Yes, that sounds really strange... It would mean that apache timed out. Probably that the 502 returned by apache is not the same as haproxy's. You may want to try adding "errorloc 502 /error502" in haproxy configuration. That way, instead of returning a 502, it will return "302 moved temporarily" with "/error502" in the location header. Apache should get the 302, but I would not be surprized that instead it still reports a 502 because the connection is frozen between both.

> > - problem with apache (not much likely)
> hmm I hope not, but could be possible
> > - problem between apache's OS and haproxy's OS => possible, given the
> > recent issues with TCP retransmits not correctly working on some
> > linux 2.6.
> Haproxy and apache are running on the same machine. Apache connects to haproxy
> locally via
> I think problems with TCP retransmits aren't an issue with local connections,
> are they?

This could still happen because of network memory allocation for instance, though this should be rather rare (but may be as much rare as the problem you're seeing).

> > To rule out the two last possibilities, you could try the following :
> > - report the request buffer's data length in the logs. You should
> > find it in sess->req->l. You could also check that sess->req->total
> > matches the request size you have already logged, as it is the
> > source for this data. The request buffer should be empty if we're
> > waiting for the client, or populated if we're waiting for the
> > server (one of the last two possibilities).
> I've added those. The value of sess->req->total always matches s-
> >logs.bytes_in. And sess->req->l is always 0.
> So this would mean that the problem lies between apache and haproxy?

yes, exactly. That means 3 suspects now : apache, kernel and haproxy (in no particular order).

> > Also, since the requests are small, you might want to retry using
> > larger buffers so that one full request fits in the buffer. For that,
> > you need to rebuild with SMALL_OPTS="-DBUFSIZE=131072" for 128kB
> > buffers for instance. That way, you'll know how large of the request
> > apache did send.
> OK. I'll try that.


> > While I am thinking about it, could you check that you have the
> > client timeout set to the same value as the server timeout ?
> Yes its the same, my (relevant part of the) config file is below.

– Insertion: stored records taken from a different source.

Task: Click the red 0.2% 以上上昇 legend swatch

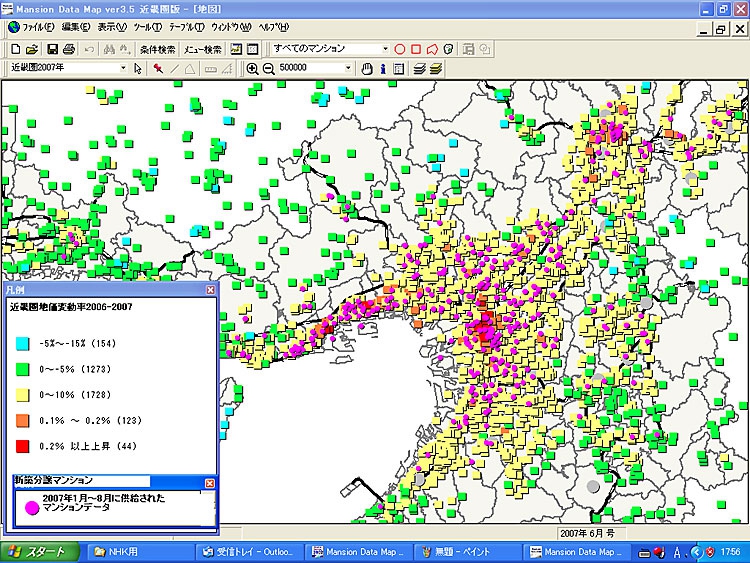Action: pyautogui.click(x=21, y=445)
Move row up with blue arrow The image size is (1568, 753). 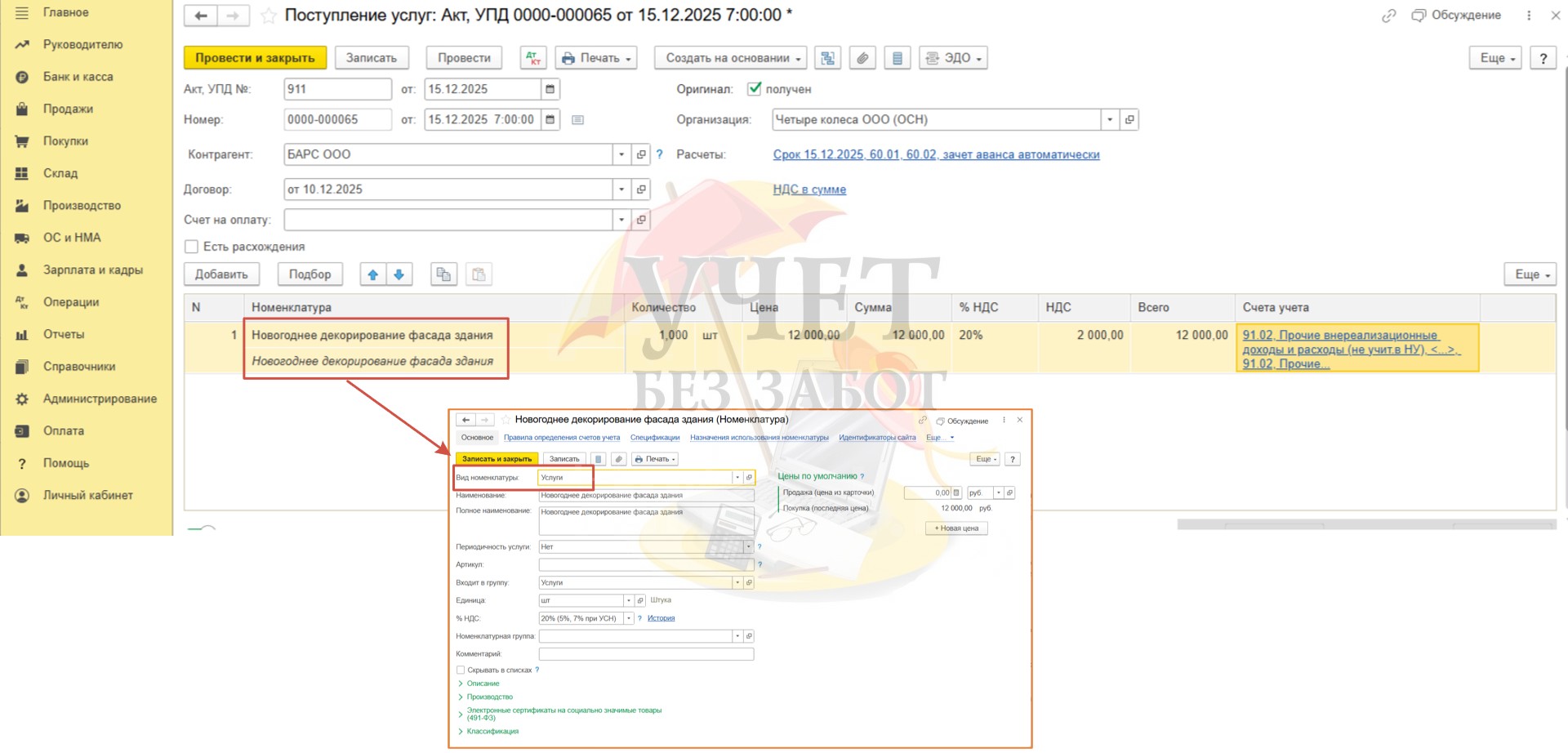(x=373, y=274)
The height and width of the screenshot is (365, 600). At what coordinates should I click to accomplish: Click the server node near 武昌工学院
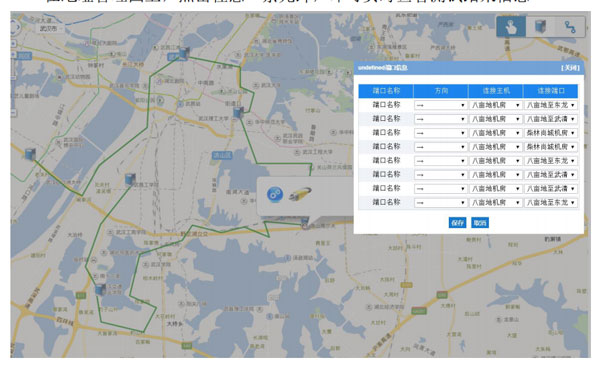[130, 179]
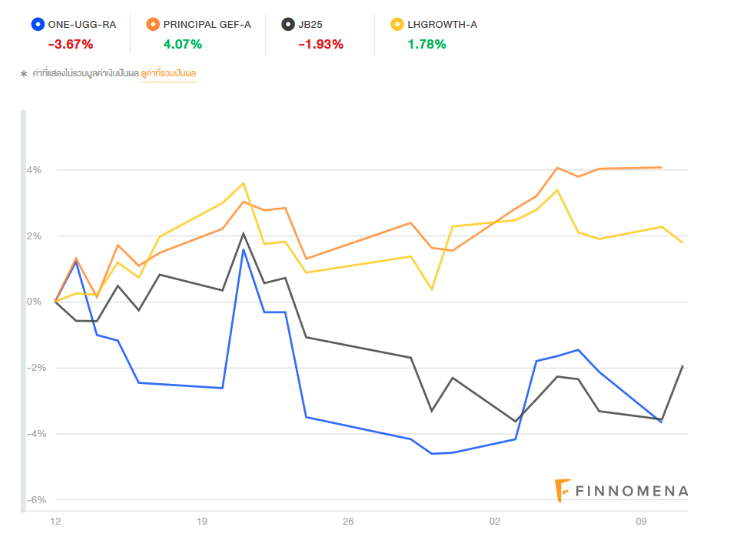The image size is (736, 538).
Task: Select the ONE-UGG-RA fund name
Action: click(x=81, y=23)
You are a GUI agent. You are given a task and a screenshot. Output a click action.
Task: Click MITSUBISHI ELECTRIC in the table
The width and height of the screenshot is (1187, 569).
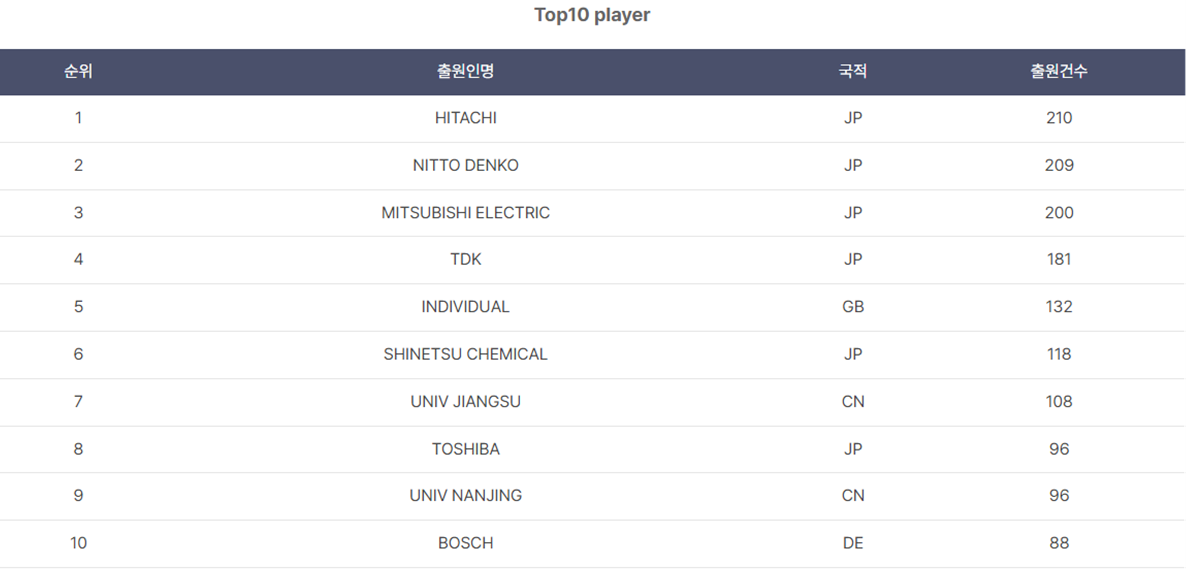click(x=465, y=213)
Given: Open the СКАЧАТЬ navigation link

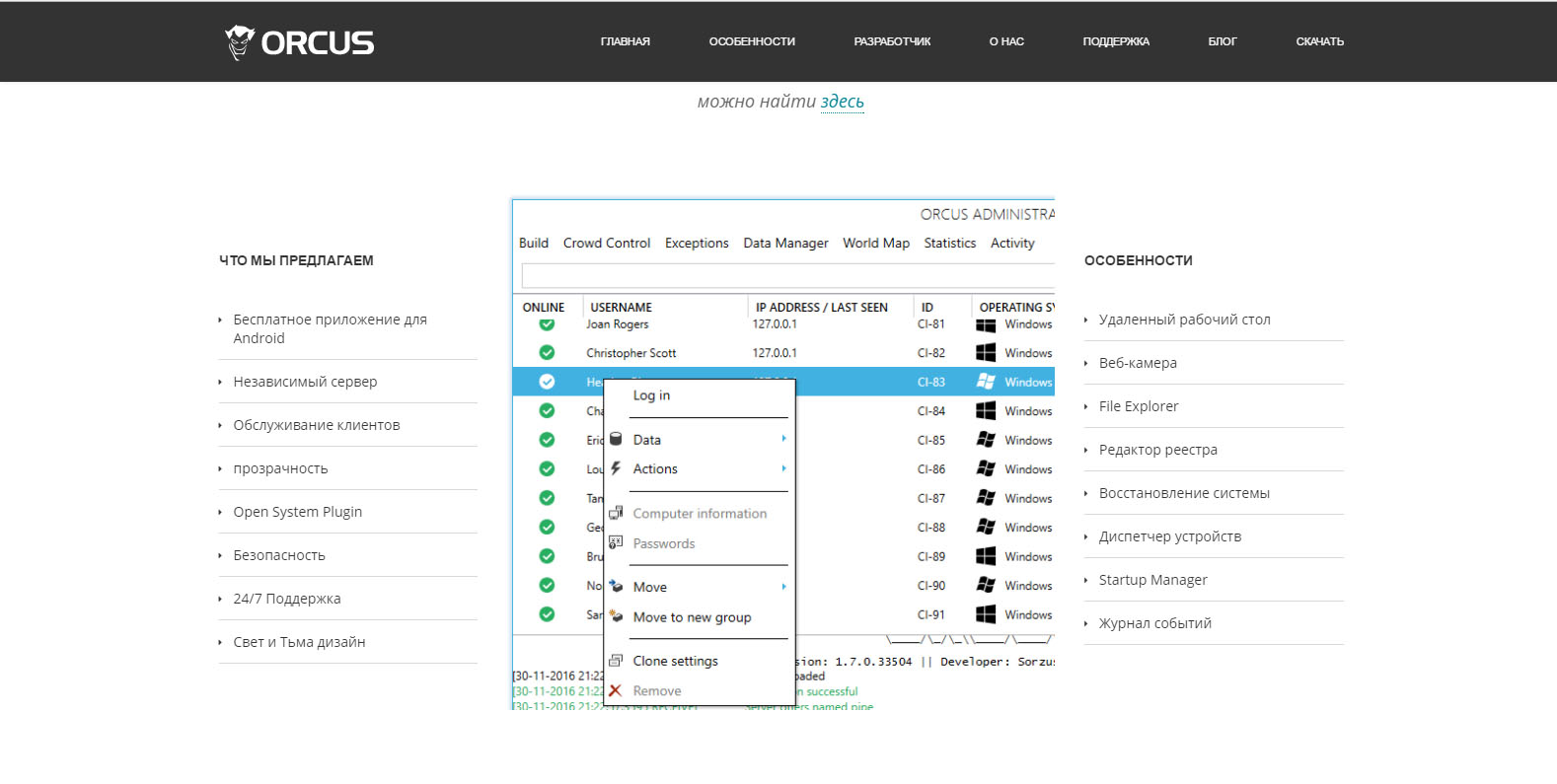Looking at the screenshot, I should (x=1319, y=41).
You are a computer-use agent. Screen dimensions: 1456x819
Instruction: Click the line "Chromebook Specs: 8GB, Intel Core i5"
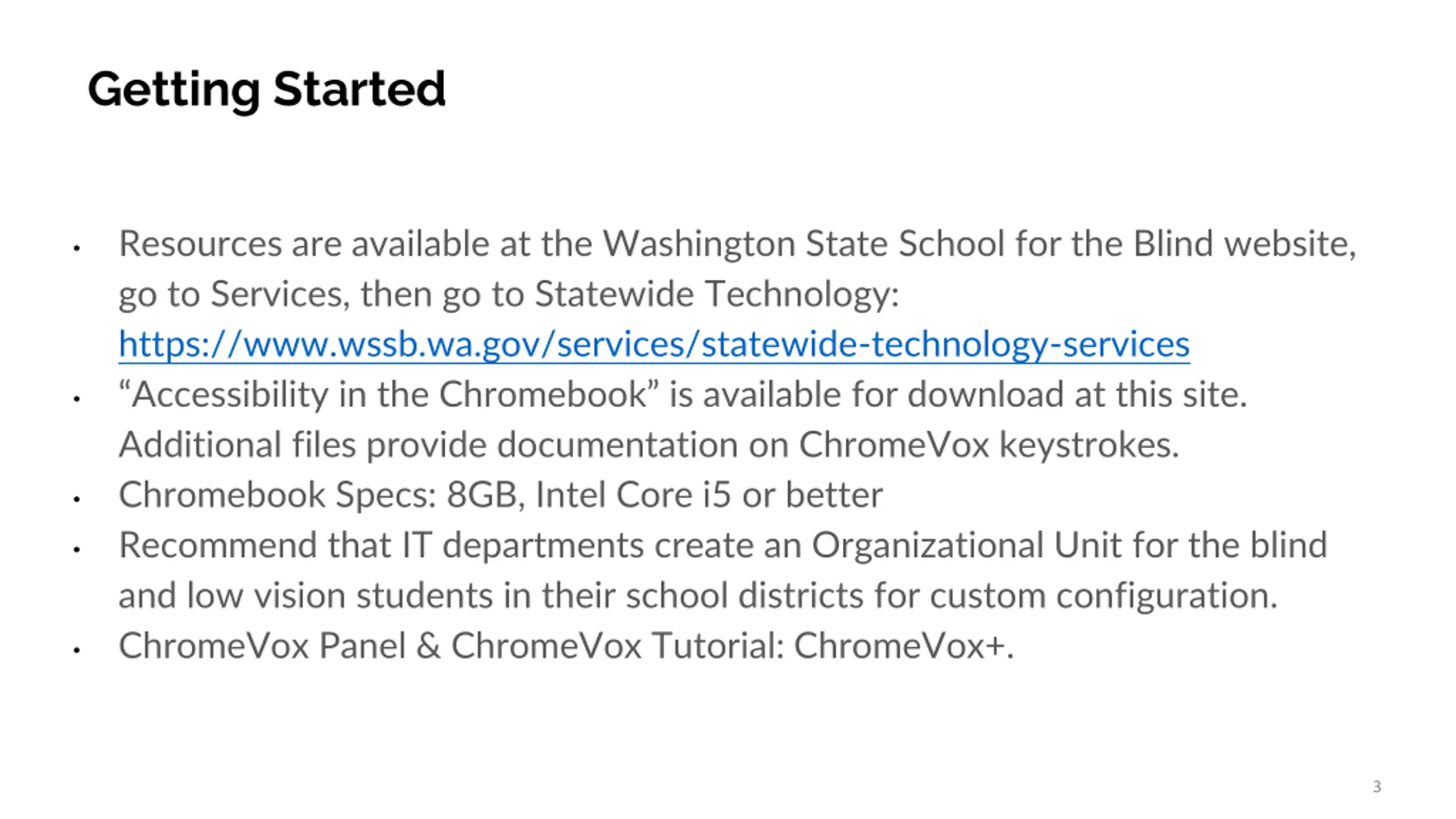(500, 495)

OK, very much a standard one.

> > Last resort will unfortunately be using tcpdump to try to capture
> > a full request both on the front and back sides. I really hope
> > that you won't have to tcpdump on an SSL connection :-/
> Well I should try. But, since these 502 errors happen relatively seldom
> compared to the total number of requests I'll have to capture really large
> amounts of data.

I have a few scripts to automatize this for you if you're interested. I'm using them for full-time capture in datacenters. They rotate files and monitor free disk space, then kill old files after a while. You just have to stop the script once you caught the problem again.

> But before I start with tcpdump I think I'll try another kernel first. Can you
> recommend a specific version?

Oh you're making me think about something nasty. All 2.6.24 and 2.6.25 kernels had a problem with FRTO which caused some TCP connections to be stuck after a few retransmits. This has been fixed in recent 2.6.25.X (don't precisely remember which one, but are OK and .4 is not). And it seems like some distro's 2.6.24 are not fixed. I don't know if the problem pre-dates 2.6.24, but at least 2.6.22 was OK.

So if you're on 2.6.2[45], please upgrade to (or even .12 in a few days). Otherwise, maybe tcpdump will be best in order to catch the real problem.